Grab won but Japan’s Softbank stamps dominance

People walk behind the logo of SoftBank Corp in Tokyo December 18, 2014. REUTERS/Toru Hanai/File Photo

GRAB has won the war over the ride-hailing business in a region of 650 million people. But the real power behind the throne in the ride-hailing segment of the transport industry is Japan’s Softbank and to some extent China’s Didi Chuxing.
Its deal with Uber will see the Malaysian-founded company emerge as the dominant brand player in the ride-hailing business. Uber will merge its operations with Grab in exchange for a 27.5% stake in the latter.
The transaction values Grab – which is founded by Malaysians Anthony Tan and Tan Hooi Ling - at about US$7bil, higher than the US$6bil it commanded in July last year. Anthony Tan is the grandson of the founder of Tan Chong automotive group and teamed up with Tan Hooi Ling when both were studying in the US.
Grab, which started as MyTeksi in Kuala Lumpur and relocated to Singapore because of the more vibrant fundraising environment there, has firmly established itself as the most expensive technology company in the region.
The consolidation is another move by Japan’s Softbank to put together its interest in the slew of ride-hailing companies around the globe. Softbank, which is owned by Japan’s Masayoshi Son, is a substantial shareholder in Grab and also Uber.
Softbank also owns stakes in Didi Chuxing and India’s Ola.
When Grab raised US$2bil in July last year, the bulk of the money came from Softbank and China’s Didi Chuxing, which was already an existing investor.
When Uber was in trouble last year, Softbank also put money in the US-based ride-hailing company in return for a 15% stake.
Grab’s biggest competitor now is Indonesia’s Go-Jek, which is backed by Google and China’s Tencent Holdings Ltd. Tencent itself is a technology giant that is challenging Jack Ma’s Alibaba in all segments from e-commerce to financial technology products in China.
In the grand scheme of things, Malaysia is lost with no role to play in the rise of the hail-riding business in the region. Except for regulatory approvals, local funds do not feature highly to take advantage of Grab’s rising valuations.
There was a time when the taxi permits were highly sought after because it was a ticket to making easy money. Hundreds of permits were given to the well-connected companies who in turn leased it to drivers.
Today, taxi companies are down. The drivers readily give away their cars. The traditional taxi fares cannot compete with fares offered by Grab. Taxi drivers have resorted to offering services under Grab.
What is interesting is that the business is no longer under the control of Malaysians or even the regulatory authorities.
It is the likes of Softbank and Didi Chuxing, with the billions they have poured into the ride-hailing business that ultimately control the ride-hailing business. Softbank in particular pulls the strings on how the ride-hailing business will move next.

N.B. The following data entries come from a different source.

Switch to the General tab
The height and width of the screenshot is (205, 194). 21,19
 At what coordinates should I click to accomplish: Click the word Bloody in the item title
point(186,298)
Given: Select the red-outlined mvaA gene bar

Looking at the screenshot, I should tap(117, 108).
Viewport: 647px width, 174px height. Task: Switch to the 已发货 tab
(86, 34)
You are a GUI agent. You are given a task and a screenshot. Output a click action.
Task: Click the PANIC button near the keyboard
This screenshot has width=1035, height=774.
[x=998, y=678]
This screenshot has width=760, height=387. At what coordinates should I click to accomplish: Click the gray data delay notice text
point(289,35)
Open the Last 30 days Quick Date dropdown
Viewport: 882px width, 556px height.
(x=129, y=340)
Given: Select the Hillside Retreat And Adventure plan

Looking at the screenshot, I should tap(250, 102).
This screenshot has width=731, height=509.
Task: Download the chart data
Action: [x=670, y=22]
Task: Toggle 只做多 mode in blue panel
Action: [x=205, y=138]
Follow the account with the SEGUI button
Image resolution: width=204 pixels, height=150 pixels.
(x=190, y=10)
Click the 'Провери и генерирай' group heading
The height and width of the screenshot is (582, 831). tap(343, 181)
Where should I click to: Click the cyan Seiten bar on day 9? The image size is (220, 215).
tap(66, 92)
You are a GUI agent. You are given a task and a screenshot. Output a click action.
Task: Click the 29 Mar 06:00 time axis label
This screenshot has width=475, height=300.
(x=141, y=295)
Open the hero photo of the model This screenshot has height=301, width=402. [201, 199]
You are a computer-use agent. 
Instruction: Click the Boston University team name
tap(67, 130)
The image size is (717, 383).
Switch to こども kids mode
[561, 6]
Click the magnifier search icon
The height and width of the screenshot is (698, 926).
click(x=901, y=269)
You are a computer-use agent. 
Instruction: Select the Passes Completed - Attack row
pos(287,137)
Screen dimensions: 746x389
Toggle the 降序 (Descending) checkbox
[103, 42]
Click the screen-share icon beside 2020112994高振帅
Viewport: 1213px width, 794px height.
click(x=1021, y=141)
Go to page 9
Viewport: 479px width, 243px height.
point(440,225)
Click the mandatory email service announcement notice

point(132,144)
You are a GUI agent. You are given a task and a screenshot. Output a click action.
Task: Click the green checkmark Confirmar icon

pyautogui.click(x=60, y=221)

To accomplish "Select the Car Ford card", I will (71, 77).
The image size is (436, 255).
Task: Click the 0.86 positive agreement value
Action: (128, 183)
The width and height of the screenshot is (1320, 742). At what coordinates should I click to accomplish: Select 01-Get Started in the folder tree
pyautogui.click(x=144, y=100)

Softbank wants to see Uber that is said to be valued at US$56bil, listed next year. Speculation is also rife that Uber, at the behest of Softbank, may exit India through a merger with Ola.
The challenge for loss-making Uber is to get a valuation that befits its status as the king of ride-hailing business. That would be difficult.
As for Grab, it would only be a matter of time before it is listed. Its financials are not known but one can only assume that it is not profitable due to the discounts it has to give away to gain market share.
Only after the successful listing of Uber would the market be able to assess the value of Grab. Until then, Softbank calls the shots.